The results have been published online this week in the Journal of the American Chemical Society. Brown graduates Jin Xie, Chenjie Xu and Sheng Peng collaborated on the research, along with Professor Xiaoyuan Chen and his associates from Stanford University.
The team created peptide-coated iron oxide nanoparticles billionths of a metre in size, injecting the particles into mice to test their ability to locate a brain tumour cell. Sun and his collaborators concentrated specifically on the nanoparticle's size and the thickness of the peptide coating, which ensures the nanoparticle attaches to the tumour cell.

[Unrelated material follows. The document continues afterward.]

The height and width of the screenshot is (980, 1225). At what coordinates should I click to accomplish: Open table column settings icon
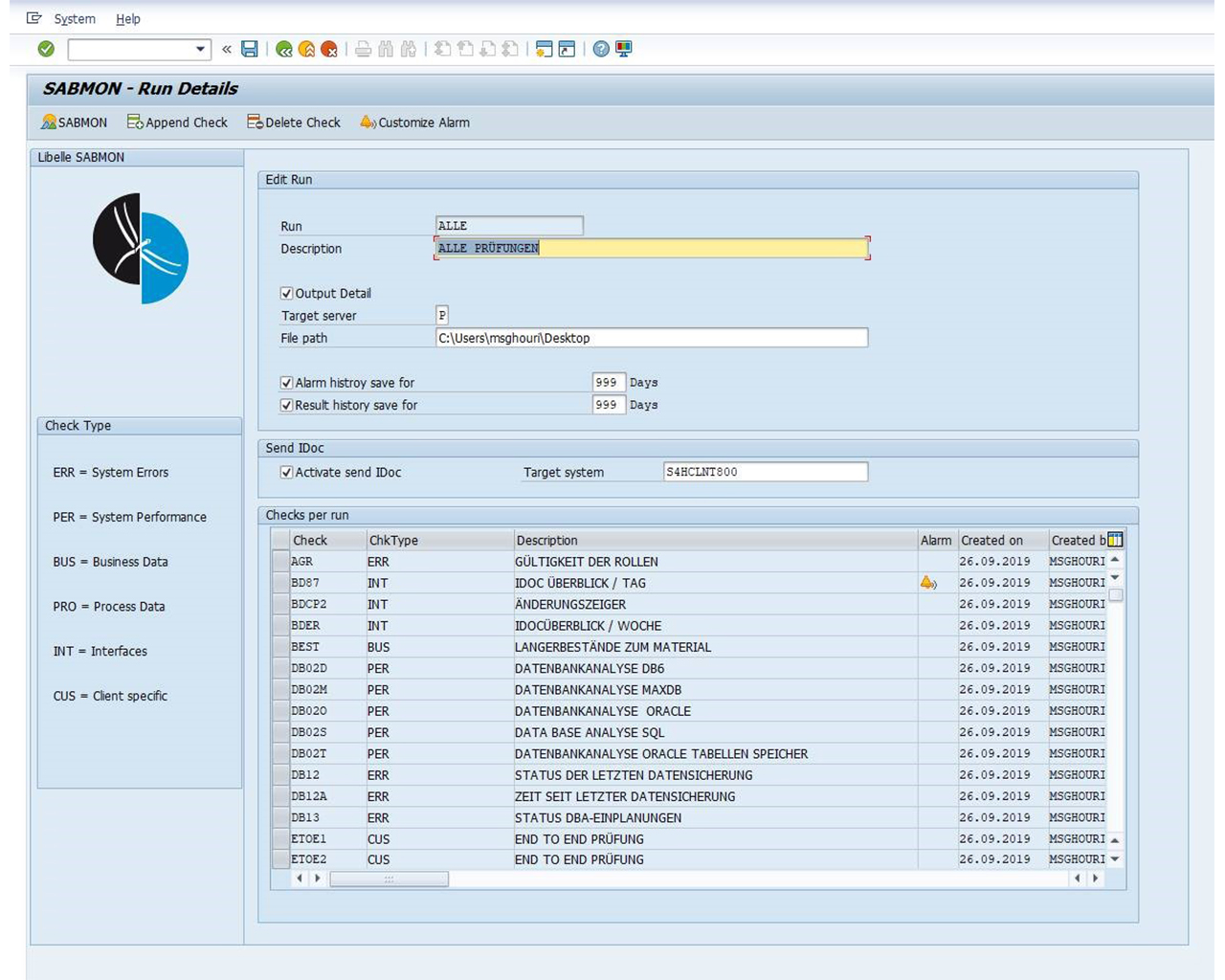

Size is key as the nanoparticle must be small enough to navigate through the bloodstream and reach the diseased area: Bigger particles tend to block the circulatory system. Sun's team developed a nanoparticle around 8.4 nanometers in overall diameter - some six times smaller than the size of particles currently used in medicine.
"We wanted to make it very small, so the body's immune system won't recognise it," Sun explained. "That way, you let more particles interact with and attach to the tumour cell."
Nanoparticles are important in MRI detection because they enhance what scientists refer to as the "contrast" between the background, such as water molecules in the body, and a solid mass, such as a tumour.
The coating, while integral to the nanoparticles' attachment to the tumour cell, also is crucial to establishing the "signal-to-noise" ratio that a MRI uses. The thinner the coating, the stronger the emitted signal and vice versa.
The team outfitted their nanoparticles with a two-nanometer thick peptide coating, 10 times thinner than the coating available in popular MRI contrast agents such as Feridex. It's easier for the MRI to "see" the stronger signal and to hone in on the signal's source.
Another important feature of the team's work is discovering that the RGD peptide coating binds almost seamlessly to the specific tumour cell used in the experiment. The team plans to test the particle's ability to bind with other tumour cells in further animal experiments.